In a medium where multiples can be made with no degradation in quality, the idea of a singular video art piece or even a limited series seems like an artifice of the larger Art Market. It is a strategy of “object marketing” that feels unnatural in a digital space. With the creation of new mediums there must necessarily be new systems and markets to support those mediums. Digital Art Market is, potentially, one of these new systems.
In 2015, Chicago based gallery and alternative art space, TCC curated a show called Digital Buffet, which pioneered the idea of sharing digital work “buffet style.” Their show was a proposed solution to “the usual gallery context of artificial scarcity and installations of looping screens.” Digital Art Market hopes to continue that legacy and bring it to NYC.

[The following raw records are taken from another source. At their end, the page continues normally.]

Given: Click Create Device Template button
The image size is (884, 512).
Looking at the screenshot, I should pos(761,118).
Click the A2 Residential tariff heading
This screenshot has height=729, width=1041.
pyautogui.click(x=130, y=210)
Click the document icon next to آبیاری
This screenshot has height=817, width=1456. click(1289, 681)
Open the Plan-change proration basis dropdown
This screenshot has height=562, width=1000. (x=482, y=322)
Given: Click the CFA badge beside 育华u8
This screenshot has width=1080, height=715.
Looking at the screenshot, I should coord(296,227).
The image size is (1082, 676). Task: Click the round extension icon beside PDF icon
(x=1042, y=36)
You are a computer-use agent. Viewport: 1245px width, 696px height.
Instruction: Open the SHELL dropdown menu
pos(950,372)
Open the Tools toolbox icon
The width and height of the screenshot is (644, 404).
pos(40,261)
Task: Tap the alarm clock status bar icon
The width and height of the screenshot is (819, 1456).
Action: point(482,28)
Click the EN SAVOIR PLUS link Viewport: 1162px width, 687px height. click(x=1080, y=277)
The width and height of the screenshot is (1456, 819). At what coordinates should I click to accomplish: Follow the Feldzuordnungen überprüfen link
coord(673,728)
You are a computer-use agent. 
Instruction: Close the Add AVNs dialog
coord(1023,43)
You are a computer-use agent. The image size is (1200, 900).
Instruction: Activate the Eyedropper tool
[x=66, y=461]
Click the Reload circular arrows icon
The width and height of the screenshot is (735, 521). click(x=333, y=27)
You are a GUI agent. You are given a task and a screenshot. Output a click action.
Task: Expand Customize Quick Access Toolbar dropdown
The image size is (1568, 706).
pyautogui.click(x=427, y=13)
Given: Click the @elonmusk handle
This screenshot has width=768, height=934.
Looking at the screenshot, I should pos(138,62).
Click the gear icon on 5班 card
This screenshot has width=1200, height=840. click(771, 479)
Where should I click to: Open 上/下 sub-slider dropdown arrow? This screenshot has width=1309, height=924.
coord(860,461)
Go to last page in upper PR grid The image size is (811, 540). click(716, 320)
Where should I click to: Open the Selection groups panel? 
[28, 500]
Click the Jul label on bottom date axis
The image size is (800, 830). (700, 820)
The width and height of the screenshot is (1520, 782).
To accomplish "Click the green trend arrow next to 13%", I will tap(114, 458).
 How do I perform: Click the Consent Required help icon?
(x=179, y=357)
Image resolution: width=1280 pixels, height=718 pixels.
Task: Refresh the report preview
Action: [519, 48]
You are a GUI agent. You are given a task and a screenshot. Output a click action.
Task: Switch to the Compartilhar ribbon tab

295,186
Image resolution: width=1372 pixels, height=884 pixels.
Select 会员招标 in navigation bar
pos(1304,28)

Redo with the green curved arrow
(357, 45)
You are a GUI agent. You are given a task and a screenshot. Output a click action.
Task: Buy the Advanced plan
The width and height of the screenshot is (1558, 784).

This group exhibition will feature the work of Domenica Garcia, Sono Kuwayama, Laura Lombard, Otto Ohle and Dylan Reitz. Most of these artists have practices outside of the digital world, ranging from sculpture to performance. Perhaps because of this pluralistic approach to creation, their digital work stands apart from most video art cliches, and offers a fresh and engaging take on digital art as a medium. The days of the general public misunderstanding and feeling alienated by un-engaging video art are over! These works vary from the comical to the calming but within this spectrum, there is a deliberate lack of self-indulgence and trying of patience. This is New York City, we’ve got places to be and things to do! This show, and the work in it, understands and respects this fact.
At the end of the show all the money generated will be split evenly among all the artists involved, regardless of which pieces are downloaded. Artists must make money to survive but their value as artists must not be equated to the monetary value of their art!